--- What is being asked ---
Rewrite the data between the lines holding "Task: Select Troubleshoot" and "tap(63, 560)", inclusive, swapping "gavel" for "hammer" and changing nothing else.

--- Dataset extract ---
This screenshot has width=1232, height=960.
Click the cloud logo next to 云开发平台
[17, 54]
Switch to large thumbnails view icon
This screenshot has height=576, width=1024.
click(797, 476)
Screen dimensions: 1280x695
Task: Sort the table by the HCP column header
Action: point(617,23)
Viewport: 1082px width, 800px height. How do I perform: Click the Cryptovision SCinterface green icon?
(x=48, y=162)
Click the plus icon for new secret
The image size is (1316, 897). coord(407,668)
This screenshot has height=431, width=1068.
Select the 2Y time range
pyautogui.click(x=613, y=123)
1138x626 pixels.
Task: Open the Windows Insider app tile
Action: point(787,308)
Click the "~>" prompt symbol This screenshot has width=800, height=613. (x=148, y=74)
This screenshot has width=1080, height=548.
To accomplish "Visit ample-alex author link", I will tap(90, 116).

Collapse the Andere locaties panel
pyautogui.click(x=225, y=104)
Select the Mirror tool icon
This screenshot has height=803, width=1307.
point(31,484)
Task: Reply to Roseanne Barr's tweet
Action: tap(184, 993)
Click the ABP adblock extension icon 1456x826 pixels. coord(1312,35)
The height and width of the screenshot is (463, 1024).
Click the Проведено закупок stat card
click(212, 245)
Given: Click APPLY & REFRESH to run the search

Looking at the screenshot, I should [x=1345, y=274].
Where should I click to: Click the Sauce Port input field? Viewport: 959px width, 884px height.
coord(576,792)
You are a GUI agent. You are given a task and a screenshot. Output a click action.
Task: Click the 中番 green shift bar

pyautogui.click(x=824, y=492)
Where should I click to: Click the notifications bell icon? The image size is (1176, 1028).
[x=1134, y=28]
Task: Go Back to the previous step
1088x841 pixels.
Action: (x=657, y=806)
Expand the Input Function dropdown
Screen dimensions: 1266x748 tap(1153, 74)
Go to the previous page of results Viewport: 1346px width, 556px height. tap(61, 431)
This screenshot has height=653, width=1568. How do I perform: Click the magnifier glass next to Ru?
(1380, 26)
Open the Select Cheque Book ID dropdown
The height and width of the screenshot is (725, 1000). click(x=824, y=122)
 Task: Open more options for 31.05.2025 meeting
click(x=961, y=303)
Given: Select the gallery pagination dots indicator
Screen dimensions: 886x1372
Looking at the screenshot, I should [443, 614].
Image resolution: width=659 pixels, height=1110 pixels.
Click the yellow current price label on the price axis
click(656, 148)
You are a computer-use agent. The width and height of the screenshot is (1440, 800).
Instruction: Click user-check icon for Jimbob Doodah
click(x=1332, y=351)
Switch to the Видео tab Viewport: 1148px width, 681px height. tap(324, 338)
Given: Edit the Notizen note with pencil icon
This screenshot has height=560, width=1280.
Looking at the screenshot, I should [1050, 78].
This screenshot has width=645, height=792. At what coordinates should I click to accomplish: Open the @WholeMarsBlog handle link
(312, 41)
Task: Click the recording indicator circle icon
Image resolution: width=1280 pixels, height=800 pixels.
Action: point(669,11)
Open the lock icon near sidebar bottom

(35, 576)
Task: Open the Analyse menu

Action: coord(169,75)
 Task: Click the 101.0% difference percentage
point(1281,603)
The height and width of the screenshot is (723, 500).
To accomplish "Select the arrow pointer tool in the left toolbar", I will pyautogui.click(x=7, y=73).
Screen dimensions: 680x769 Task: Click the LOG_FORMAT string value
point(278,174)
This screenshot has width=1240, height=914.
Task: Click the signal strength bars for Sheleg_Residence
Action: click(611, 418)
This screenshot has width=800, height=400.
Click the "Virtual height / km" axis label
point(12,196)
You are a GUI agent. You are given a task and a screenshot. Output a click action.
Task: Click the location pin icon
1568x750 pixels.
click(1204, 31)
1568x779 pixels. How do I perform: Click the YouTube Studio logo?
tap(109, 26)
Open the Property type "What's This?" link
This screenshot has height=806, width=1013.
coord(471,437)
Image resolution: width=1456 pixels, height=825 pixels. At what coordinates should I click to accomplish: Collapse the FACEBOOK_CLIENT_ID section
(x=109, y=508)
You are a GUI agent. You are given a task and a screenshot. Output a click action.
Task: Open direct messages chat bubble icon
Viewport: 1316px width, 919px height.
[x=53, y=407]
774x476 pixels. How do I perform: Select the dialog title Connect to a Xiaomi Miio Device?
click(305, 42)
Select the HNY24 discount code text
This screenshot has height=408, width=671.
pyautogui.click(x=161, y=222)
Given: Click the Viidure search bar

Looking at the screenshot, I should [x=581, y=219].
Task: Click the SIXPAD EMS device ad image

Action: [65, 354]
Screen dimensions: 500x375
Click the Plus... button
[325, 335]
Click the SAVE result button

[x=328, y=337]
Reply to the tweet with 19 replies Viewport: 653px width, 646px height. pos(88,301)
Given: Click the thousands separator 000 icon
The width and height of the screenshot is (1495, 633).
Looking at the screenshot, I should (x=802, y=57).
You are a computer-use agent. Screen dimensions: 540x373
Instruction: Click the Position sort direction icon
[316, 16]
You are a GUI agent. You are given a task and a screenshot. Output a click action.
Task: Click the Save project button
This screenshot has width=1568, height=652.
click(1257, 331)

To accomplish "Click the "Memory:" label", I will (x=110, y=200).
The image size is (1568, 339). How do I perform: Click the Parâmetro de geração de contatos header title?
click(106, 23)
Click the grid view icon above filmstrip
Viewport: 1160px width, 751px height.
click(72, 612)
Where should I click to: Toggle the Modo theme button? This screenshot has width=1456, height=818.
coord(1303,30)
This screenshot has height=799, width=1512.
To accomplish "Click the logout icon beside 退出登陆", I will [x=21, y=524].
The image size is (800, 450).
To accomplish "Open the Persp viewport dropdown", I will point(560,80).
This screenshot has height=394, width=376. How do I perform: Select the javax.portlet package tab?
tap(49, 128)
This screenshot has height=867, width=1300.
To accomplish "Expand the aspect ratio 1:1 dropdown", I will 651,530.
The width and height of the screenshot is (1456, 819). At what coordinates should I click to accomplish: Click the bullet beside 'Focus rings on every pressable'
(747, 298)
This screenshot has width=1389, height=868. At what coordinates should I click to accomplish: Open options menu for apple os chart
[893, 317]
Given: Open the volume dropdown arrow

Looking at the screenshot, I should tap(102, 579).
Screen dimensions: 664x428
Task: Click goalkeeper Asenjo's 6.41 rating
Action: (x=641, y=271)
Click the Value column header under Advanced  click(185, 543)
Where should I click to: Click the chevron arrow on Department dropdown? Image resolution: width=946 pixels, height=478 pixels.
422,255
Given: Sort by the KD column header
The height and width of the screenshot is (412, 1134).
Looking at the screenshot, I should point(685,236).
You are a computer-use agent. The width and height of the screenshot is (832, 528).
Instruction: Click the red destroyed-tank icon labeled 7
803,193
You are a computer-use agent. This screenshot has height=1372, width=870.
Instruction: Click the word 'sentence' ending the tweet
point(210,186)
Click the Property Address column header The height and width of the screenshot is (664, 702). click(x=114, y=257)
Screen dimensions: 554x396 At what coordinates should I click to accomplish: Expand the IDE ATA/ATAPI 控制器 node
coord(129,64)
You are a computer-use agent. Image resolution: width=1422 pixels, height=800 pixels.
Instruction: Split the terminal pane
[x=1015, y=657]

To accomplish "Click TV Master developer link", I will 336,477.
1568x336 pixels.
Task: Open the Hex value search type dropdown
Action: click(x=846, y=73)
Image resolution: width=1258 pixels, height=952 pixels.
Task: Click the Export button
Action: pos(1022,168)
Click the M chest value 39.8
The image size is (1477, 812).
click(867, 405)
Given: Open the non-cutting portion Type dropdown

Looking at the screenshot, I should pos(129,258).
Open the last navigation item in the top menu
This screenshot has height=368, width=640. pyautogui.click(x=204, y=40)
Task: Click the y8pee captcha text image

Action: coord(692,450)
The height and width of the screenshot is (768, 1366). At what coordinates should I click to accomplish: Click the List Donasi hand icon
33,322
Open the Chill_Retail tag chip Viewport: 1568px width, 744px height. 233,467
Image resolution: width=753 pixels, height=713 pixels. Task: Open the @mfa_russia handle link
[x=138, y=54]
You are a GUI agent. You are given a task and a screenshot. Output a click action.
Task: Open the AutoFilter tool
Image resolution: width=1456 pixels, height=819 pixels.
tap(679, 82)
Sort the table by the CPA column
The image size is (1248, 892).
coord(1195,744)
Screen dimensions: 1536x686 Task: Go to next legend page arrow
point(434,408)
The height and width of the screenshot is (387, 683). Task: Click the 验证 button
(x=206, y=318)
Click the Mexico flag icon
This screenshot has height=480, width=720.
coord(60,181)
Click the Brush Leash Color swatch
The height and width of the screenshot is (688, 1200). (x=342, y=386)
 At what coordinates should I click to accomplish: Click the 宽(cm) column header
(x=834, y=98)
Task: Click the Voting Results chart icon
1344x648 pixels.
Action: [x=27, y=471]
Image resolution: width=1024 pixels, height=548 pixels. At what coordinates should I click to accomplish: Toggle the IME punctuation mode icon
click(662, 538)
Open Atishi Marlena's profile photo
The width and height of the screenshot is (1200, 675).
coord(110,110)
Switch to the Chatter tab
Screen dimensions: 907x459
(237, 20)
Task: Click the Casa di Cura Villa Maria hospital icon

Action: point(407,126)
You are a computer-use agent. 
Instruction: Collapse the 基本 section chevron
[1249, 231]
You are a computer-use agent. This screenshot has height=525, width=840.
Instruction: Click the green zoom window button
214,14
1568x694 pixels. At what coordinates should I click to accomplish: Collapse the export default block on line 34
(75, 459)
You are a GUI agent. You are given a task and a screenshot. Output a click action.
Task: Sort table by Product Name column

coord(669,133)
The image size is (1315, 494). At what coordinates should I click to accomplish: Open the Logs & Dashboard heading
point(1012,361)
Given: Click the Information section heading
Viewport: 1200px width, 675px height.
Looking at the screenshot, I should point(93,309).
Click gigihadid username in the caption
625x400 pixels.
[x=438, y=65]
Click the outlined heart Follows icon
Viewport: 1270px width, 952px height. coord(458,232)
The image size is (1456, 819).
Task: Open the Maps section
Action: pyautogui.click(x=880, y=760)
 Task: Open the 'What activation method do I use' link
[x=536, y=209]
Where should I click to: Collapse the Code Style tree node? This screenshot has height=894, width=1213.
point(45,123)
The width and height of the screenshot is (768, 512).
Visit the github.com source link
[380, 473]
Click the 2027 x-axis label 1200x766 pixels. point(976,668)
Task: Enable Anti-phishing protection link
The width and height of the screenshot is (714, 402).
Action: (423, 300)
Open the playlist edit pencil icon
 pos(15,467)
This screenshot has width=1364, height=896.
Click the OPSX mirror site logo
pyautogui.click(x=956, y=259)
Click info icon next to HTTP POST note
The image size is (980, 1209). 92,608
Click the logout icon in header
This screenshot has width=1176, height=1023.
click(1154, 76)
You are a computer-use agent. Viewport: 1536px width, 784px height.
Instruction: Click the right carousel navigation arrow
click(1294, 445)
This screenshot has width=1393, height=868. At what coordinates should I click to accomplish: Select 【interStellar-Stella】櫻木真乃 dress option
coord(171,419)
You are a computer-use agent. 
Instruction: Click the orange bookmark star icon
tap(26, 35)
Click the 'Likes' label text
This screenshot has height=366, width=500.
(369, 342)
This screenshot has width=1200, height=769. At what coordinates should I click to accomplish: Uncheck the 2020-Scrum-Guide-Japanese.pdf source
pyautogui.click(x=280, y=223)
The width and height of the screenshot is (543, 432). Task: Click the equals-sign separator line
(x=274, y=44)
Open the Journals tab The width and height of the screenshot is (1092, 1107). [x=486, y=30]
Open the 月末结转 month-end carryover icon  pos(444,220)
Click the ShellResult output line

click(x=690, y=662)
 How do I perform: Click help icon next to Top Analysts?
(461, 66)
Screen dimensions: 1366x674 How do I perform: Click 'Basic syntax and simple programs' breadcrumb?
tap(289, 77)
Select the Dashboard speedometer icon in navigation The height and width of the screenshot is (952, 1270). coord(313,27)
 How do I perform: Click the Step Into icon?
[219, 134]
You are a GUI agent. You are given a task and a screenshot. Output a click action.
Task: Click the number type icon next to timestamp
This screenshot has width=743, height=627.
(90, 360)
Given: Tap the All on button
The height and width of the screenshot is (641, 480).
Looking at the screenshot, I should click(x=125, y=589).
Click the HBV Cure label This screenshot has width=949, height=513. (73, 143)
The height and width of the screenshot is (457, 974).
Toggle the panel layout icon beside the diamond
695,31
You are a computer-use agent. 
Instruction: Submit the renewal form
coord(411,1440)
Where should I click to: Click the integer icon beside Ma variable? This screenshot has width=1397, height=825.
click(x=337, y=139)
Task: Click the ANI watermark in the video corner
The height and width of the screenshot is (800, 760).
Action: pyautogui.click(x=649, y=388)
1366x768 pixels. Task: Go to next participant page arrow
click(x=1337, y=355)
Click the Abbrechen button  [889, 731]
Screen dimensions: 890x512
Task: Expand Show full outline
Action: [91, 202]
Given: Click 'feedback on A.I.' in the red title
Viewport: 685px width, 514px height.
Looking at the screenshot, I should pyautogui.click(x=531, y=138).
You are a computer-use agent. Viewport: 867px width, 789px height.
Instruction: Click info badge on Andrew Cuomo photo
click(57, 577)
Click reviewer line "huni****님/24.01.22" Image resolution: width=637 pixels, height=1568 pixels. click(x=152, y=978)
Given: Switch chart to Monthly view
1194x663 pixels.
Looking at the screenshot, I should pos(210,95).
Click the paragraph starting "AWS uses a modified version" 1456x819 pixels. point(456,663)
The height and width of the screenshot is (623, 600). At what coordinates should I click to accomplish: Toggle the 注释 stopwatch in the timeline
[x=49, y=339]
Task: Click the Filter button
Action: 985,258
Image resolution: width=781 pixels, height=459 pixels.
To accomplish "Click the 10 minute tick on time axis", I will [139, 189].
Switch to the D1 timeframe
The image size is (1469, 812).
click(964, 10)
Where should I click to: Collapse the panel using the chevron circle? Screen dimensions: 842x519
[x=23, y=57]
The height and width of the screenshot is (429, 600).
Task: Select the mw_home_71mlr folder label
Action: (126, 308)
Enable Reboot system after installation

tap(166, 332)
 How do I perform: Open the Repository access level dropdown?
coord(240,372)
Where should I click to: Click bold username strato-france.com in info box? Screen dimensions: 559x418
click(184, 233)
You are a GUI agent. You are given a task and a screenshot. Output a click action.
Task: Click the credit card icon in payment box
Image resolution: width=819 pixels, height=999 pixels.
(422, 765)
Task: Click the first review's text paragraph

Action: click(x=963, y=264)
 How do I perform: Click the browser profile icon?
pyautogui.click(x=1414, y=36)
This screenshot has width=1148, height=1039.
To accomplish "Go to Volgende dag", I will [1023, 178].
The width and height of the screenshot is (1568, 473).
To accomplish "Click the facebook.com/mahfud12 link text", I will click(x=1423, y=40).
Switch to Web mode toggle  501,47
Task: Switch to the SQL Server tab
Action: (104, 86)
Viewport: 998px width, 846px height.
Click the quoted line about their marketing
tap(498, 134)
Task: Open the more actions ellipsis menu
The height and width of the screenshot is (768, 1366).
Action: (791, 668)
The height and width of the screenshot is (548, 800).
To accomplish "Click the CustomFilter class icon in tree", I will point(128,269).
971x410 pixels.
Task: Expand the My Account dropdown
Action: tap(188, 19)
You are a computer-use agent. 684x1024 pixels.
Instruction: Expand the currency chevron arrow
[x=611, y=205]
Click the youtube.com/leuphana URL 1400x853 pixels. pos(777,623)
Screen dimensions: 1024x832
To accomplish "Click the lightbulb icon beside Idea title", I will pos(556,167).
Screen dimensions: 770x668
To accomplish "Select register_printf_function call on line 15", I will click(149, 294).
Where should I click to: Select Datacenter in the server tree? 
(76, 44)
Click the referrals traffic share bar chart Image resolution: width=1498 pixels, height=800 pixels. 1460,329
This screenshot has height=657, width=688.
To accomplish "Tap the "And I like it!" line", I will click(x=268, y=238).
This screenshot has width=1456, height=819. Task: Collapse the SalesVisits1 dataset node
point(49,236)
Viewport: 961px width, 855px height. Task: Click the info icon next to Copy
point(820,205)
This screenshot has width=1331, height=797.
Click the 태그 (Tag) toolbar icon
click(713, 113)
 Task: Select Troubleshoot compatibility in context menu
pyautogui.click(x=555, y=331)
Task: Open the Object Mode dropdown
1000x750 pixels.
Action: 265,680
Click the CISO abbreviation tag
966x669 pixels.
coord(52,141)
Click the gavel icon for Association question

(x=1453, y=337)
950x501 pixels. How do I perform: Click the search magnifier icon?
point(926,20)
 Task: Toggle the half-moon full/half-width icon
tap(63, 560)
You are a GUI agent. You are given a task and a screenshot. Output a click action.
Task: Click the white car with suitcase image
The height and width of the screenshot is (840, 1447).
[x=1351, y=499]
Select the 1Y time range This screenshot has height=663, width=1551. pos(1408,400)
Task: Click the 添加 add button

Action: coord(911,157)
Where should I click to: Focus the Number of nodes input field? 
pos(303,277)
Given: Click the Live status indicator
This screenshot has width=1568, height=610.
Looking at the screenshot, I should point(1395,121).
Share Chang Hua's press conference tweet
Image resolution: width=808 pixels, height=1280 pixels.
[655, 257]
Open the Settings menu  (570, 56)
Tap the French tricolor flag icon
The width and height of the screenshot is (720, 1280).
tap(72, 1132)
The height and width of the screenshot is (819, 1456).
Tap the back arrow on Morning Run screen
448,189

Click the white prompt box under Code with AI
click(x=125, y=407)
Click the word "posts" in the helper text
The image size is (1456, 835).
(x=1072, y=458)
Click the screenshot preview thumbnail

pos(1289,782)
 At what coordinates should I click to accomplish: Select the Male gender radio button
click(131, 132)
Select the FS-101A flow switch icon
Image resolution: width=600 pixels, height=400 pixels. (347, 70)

--- The answer ---
 Task: Select Troubleshoot compatibility in context menu
pyautogui.click(x=555, y=331)
Task: Open the Object Mode dropdown
1000x750 pixels.
Action: 265,680
Click the CISO abbreviation tag
966x669 pixels.
coord(52,141)
Click the hammer icon for Association question

(x=1453, y=337)
950x501 pixels. How do I perform: Click the search magnifier icon?
point(926,20)
 Task: Toggle the half-moon full/half-width icon
tap(63, 560)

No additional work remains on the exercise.